##### Study text

Arctous alpina is a procumbent shrub usually less than 6 in high with a woody stem and straggling branches. The leaves are alternate and wither in the autumn but remain on the plant for another year. The leaves are stalked and are oval with serrated margins and a network of veins. They often turn red to scarlet in autumn. The flowers are in groups of two to five, white or pink and urn-shaped and about 3 to 5 mm long. They have five sepals, five fused petals with five small projecting lobes, ten stamens and a single carpel. The fruits are spherical, 9 to 12 mm long, initially green, then red and finally glossy black and succulent when ripe. This plant flowers in June.

==Distribution and habitat==
Arctous alpina has a circumpolar distribution. It is found at high latitudes, from Scotland east across Scandinavia, Russia, Alaska, Northern Canada and Greenland. Its southern limits in Europe are the Pyrenees and the Alps, in Asia, the Altay Mountains and Mongolia, and in North America, British Columbia in the west, and Maine and New Hampshire in the east. Its natural habitat is moorland, dry forests with birch and pine and hummocks covered in moss at the edges of bogs.

##########

*What to work on:*
a. In the Arctous alpina text, retype the passage starting with "Arctous alpina is" and going on through "flowers in June.".
b. Extend the text on Arctous alpina past its final sentence.

##### Data for review

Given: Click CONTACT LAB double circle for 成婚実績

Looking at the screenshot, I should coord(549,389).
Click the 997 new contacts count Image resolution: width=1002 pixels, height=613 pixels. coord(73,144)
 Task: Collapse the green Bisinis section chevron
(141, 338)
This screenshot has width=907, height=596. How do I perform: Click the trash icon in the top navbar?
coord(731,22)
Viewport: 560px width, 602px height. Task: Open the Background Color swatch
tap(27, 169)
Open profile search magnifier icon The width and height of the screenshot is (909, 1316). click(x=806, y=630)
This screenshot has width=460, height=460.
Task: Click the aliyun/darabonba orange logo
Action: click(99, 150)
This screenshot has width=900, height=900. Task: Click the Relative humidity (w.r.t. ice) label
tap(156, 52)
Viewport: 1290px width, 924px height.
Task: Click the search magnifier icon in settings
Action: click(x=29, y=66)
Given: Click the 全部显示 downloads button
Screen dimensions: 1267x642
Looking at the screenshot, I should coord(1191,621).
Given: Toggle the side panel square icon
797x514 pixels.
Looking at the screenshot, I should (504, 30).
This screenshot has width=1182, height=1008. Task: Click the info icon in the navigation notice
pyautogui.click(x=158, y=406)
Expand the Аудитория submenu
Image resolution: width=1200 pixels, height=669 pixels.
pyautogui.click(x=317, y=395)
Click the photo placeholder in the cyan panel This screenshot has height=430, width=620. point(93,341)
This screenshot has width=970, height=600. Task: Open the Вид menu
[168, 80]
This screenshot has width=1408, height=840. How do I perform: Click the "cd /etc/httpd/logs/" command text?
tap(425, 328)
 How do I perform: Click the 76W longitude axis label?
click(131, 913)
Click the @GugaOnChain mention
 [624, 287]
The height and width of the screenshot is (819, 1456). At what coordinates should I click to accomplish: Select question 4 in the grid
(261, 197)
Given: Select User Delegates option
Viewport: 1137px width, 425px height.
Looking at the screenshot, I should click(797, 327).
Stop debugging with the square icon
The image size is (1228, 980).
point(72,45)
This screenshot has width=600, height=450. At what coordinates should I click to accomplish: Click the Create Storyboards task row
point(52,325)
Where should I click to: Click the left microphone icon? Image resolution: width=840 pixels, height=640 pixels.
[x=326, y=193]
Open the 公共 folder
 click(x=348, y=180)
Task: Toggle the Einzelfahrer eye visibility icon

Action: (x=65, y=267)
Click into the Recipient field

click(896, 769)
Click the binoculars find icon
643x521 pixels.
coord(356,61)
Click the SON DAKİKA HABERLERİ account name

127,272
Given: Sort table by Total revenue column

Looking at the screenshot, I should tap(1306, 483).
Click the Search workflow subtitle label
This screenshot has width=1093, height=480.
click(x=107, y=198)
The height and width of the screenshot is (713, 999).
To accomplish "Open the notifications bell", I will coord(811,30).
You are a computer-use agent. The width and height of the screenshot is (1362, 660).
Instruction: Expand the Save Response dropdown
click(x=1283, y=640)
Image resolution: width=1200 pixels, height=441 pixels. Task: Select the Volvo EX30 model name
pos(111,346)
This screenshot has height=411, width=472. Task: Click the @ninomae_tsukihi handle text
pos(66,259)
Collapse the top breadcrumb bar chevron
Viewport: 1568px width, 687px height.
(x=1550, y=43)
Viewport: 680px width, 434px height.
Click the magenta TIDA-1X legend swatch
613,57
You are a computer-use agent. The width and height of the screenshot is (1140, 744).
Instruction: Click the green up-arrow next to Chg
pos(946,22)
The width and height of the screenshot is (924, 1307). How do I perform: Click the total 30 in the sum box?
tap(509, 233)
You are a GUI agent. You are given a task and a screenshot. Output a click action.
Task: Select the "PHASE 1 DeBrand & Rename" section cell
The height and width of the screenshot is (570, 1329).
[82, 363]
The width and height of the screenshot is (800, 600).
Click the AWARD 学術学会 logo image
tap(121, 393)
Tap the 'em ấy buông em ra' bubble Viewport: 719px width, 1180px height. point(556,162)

##########

*Per-task outputs:*
a.
Arctous alpina is a procumbent shrub usually less than 6 in high with a woody stem and straggling branches. The leaves are alternate and wither in the autumn but remain on the plant for another year. The leaves are stalked and are oval with serrated margins and a network of veins. They often turn red to scarlet in autumn. The flowers are in groups of two to five, white or pink and urn-shaped and about 3 to 5 mm long. They have five sepals, five fused petals with five small projecting lobes, ten stamens and a single carpel. The fruits are spherical, 9 to 12 mm long, initially green, then red and finally glossy black and succulent when ripe. This plant flowers in June.

b.
==Ecology==
Arctous alpina forms a symbiotic relationship life with fungi which supply it with nutrients such as phosphorus. The berries are appreciated by birds.

==Use by humans==
The rather flavorless berries are used as food by Alaska Natives, although researchers studying the Siberian Yupiks have speculated that they may be avoided due to the possibility of causing poisoning.

The bark and leaves have documented medicinal uses by the Ojibwe.